The Clinton Township Board of Trustees met on June 12 to discuss a noise ordinance, food trucks and other topics.

The Clinton Township Board of Trustees met on June 12 to discuss a noise ordinance, food trucks and other topics.

Photo by Patricia O’Blenes

Trustees address noise and food truck ordinances, park projects

By: Dean Vaglia | C&G Newspapers | Published June 19, 2023


CLINTON TOWNSHIP — Various items pertaining to life in the township were addressed by elected officials at the Clinton Township Board of Trustees meeting on June 12.

One item discussed that would affect everyone in Clinton Township is a new noise ordinance, which was introduced for a public hearing. As introduced, the ordinance stated loud noises generally could not be made from 11 p.m. to 7 a.m.  It specifically mentioned no landscaping machinery (such as lawnmowers) from 9 p.m. to 7 a.m., and no nongovernmental construction projects near residential areas from 10 p.m. to 7 a.m. Monday through Friday and 6 p.m. to 9 a.m. on Saturday and Sunday.

Trustee Tammy Patton pointed out the longer hours for the landscaping times compared to the standard 11 p.m. to 7 a.m. times. That led Trustee Julie Matuzak to recommend bringing landscaping into the same allowable times as construction. Trustees discussed how the limits would affect landscaping companies and how the ordinance would be enforced.

“Oftentimes, it means they go out and give a warning first, say, ‘Hey, we got some complaints. Can you cease and desist the noise because it’s a problem for your neighbors?’” said Clinton Township Treasurer Paul Gieleghem. “Then, if they have to come out a second time, that’s when they have to enforce it.”

Gieleghem expressed his satisfaction with the ordinance as it was presented to the board, followed by Township Supervisor Robert Cannon’s suggestion that the ordinance go into effect as presented.

“I’m with Mr. Gieleghem,” Cannon said. “I think we should give this a try and then come back to it if it doesn’t work.”

Trustees will take a final vote on the ordinance at the July 26 meeting.


Food truck changes
After about a year of being in effect, the township’s food truck ordinance is undergoing a number of changes.

The $25 application fee is being removed, the fire department is taking over application and inspection fee collection from the clerk’s office, and inspection fees will not be waived going forward.

Though it was not stated in the ordinance or the fee-adjusting resolution, a memo by Gieleghem, read aloud by Clinton Township Clerk Kim Meltzer, mentioned that the supervisor’s office and Community Relations & Media Services Department will make a food truck page for the township website to help truck operators find the information they need to do business in Clinton Township.

“I wish other communities that are not doing anything would take a look at some of the things we’re trying to do, because it is very difficult for us to be only one sometimes out front,” Cannon said.


Parks projects
Trustees also approved a change in scope for the Prince Drewry Park pathway project, as contractor Best Asphalt Inc. is donating fill soil from another project to help level 3.5 acres of the park’s fields.

“This is a major improvement to Prince Drewry Park,” Matuzak said. “Prince Drewry Park was built on a landfill that shifts and moves and changes; and when you’re on the fields, there are dips and dives; and when it rains, there are puddles.

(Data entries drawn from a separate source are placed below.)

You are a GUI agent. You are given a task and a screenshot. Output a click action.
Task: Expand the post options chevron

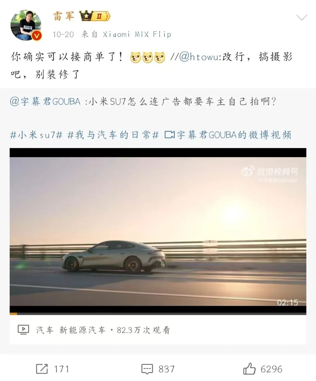302,18
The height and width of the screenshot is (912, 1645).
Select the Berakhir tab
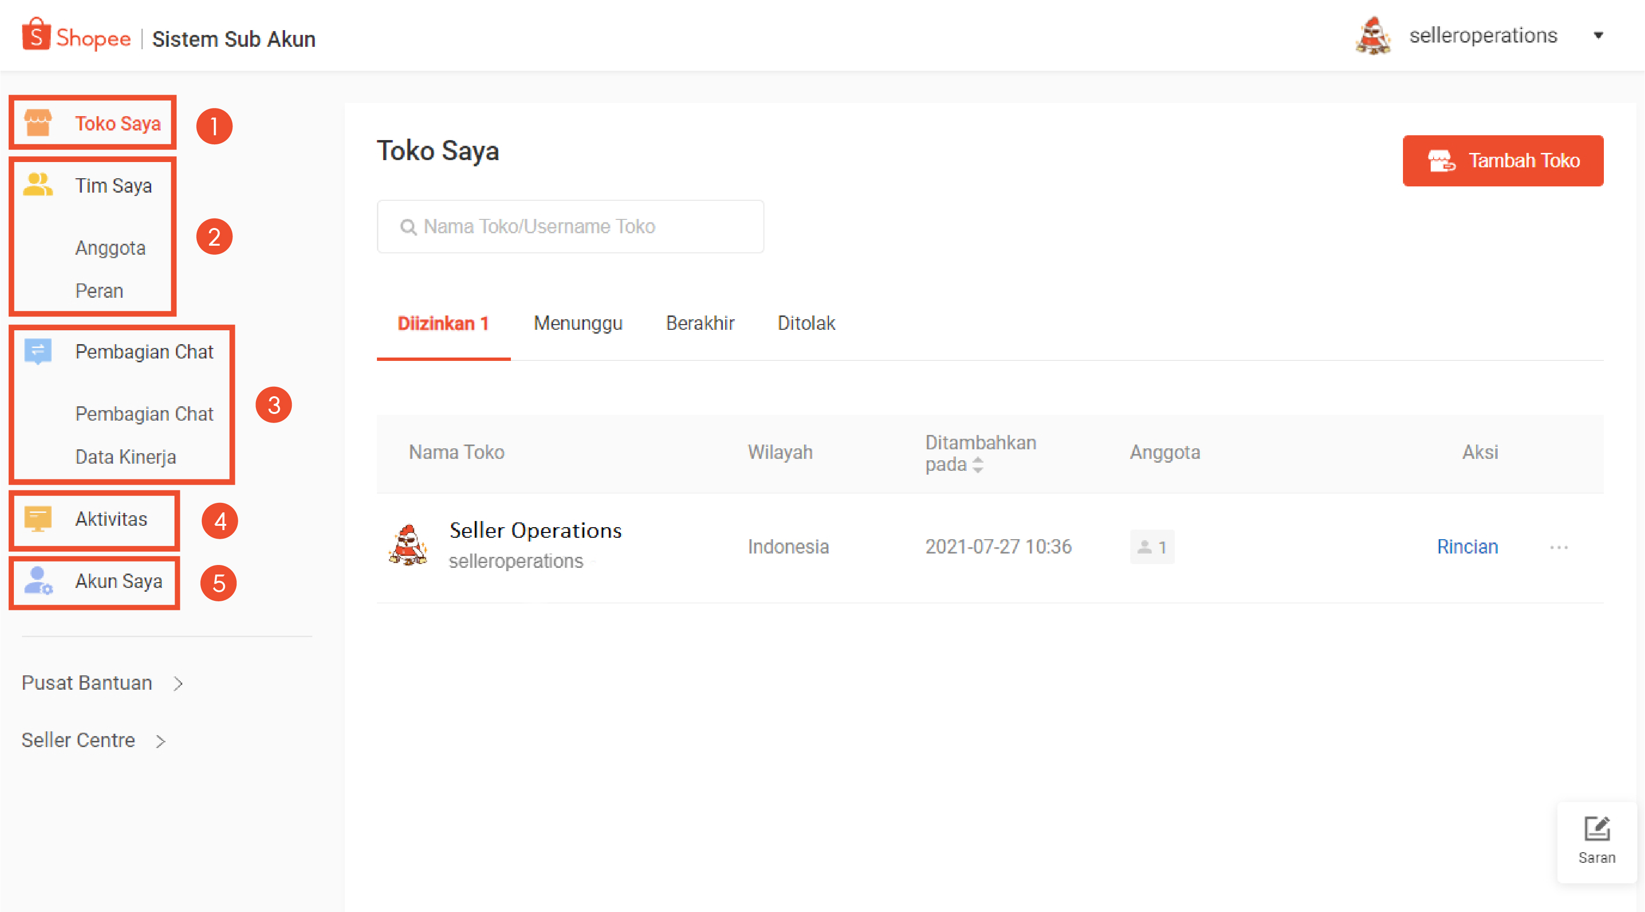click(700, 323)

The fact that this contractor was willing to work with us to make a substantial donation to improve this park is unbelievably good.”

The soil will be used to level out the northern end of the park for football and soccer uses. Transportation, regrading, furnishing and installation of the soil will be done at no cost to the township, while $51,250 will be added to the project cost for hydroseed restoration, watering and soil testing.

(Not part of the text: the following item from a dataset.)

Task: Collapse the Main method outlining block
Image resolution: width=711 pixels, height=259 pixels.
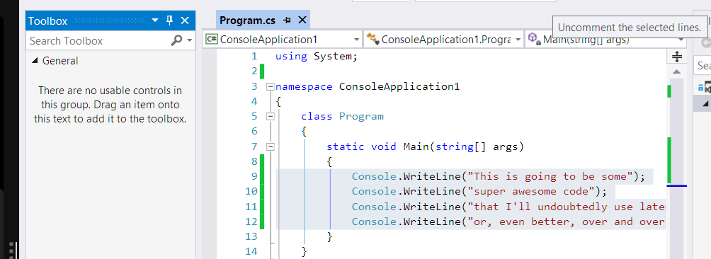Action: point(271,146)
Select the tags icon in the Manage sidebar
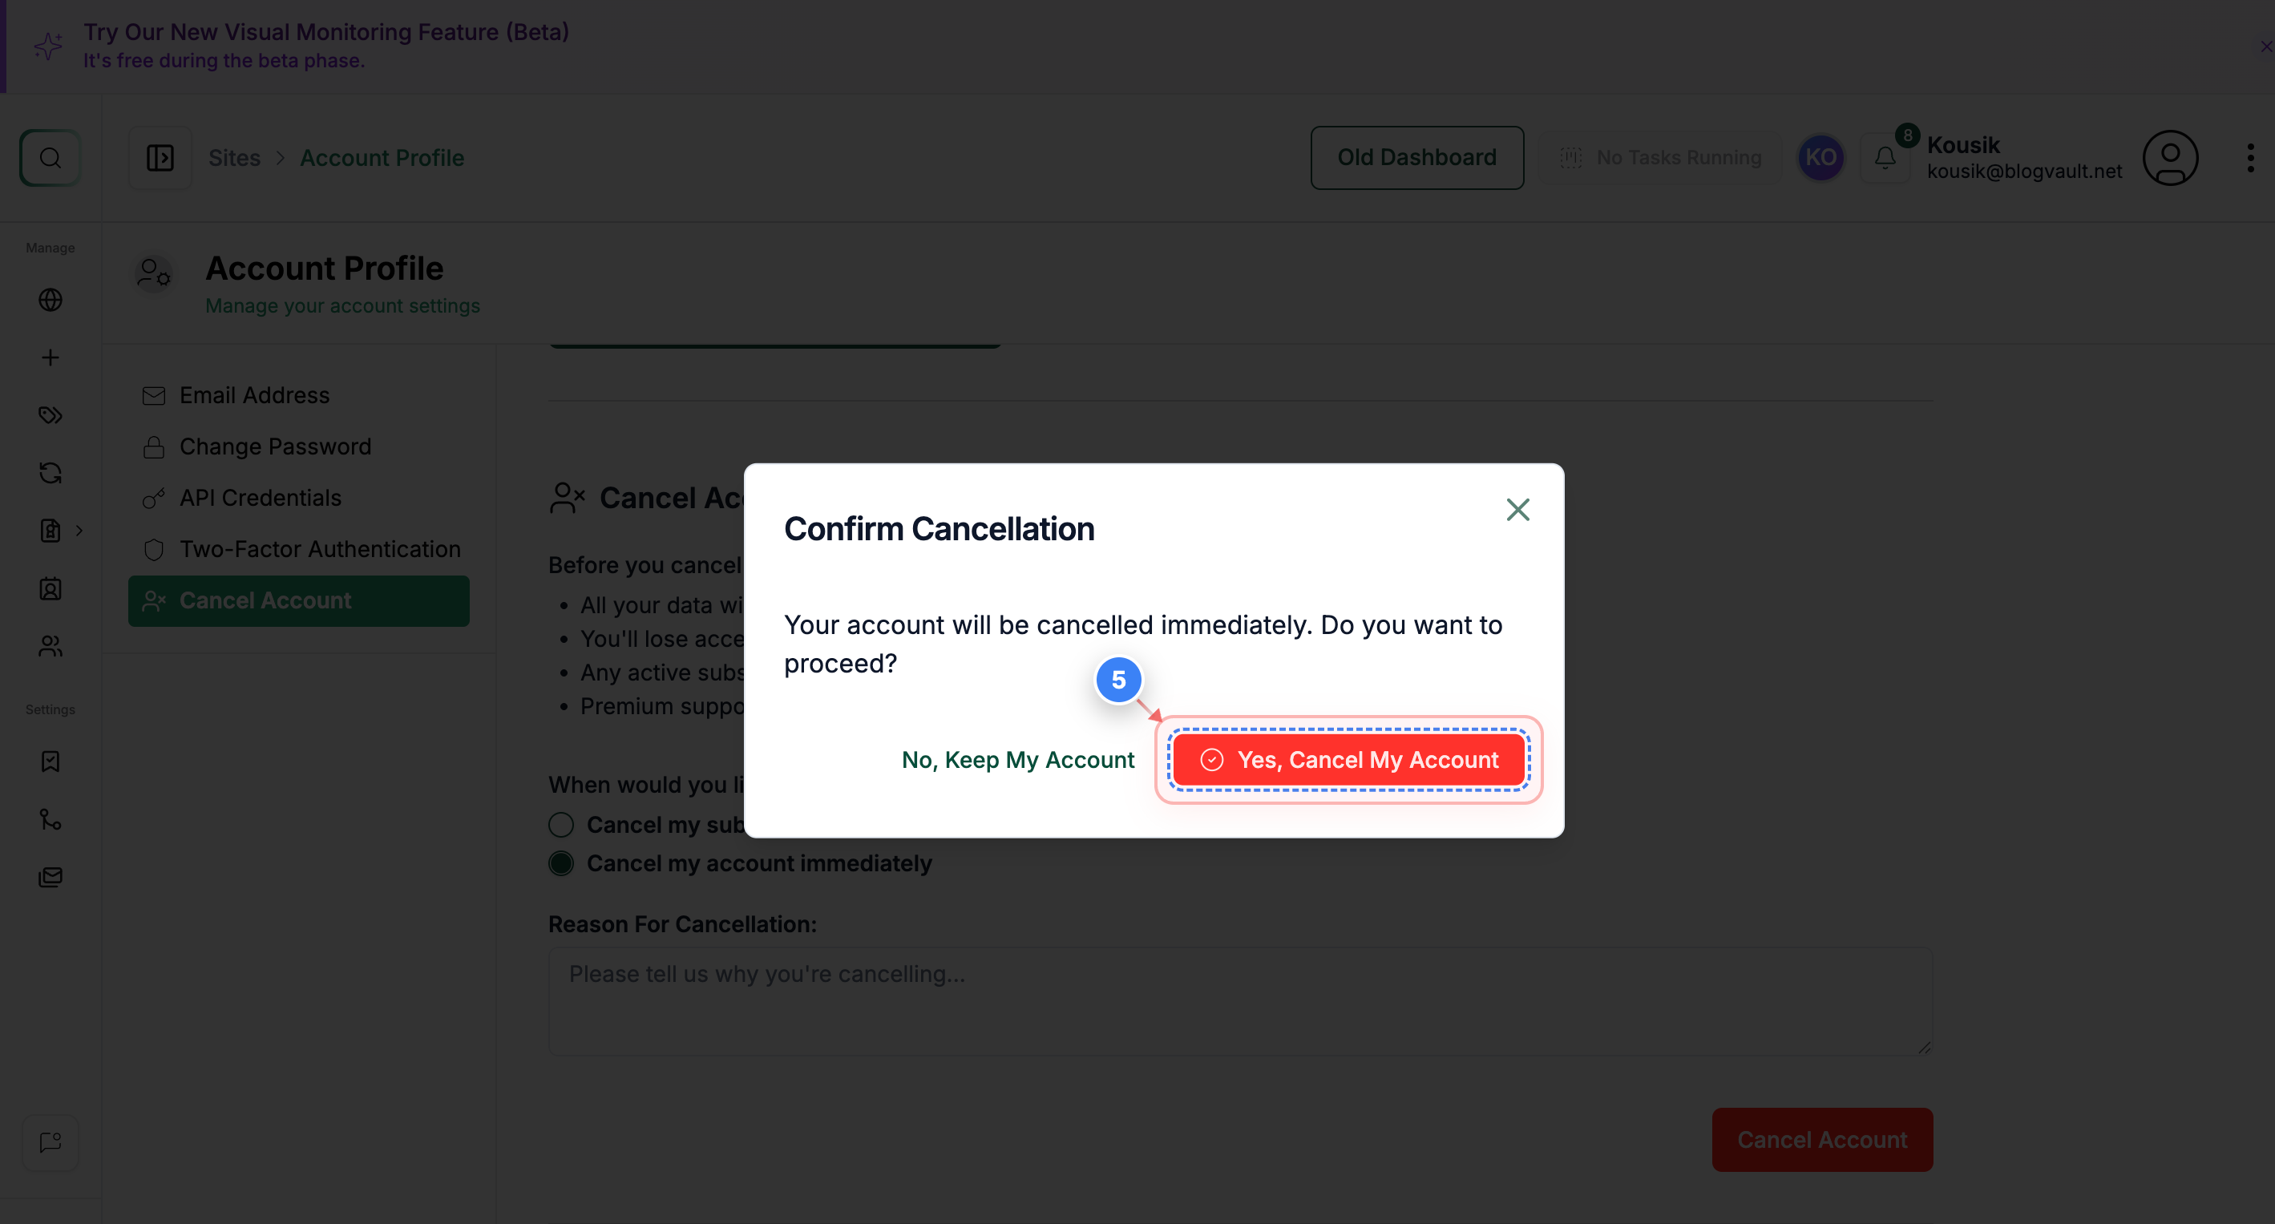2275x1224 pixels. pos(49,414)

While the project is expected to improve park conditions once completed, two groups will be inconvenienced by the work in the short term. The Quinn Road Reunion will have to work around the park’s condition as it may be at the time of the event, while the QRD Tarheels youth football program will need a new practice field for the time being. The township will work with the Tarheels to find a new field, with the Clinton Township Housing Commission’s fields being the most likely site.

Trustees also accepted a $100,000 grant from the Southeast Michigan Council of Governments and the Environmental Protection Agency to help fund improvements to the parking lot at Joy Park.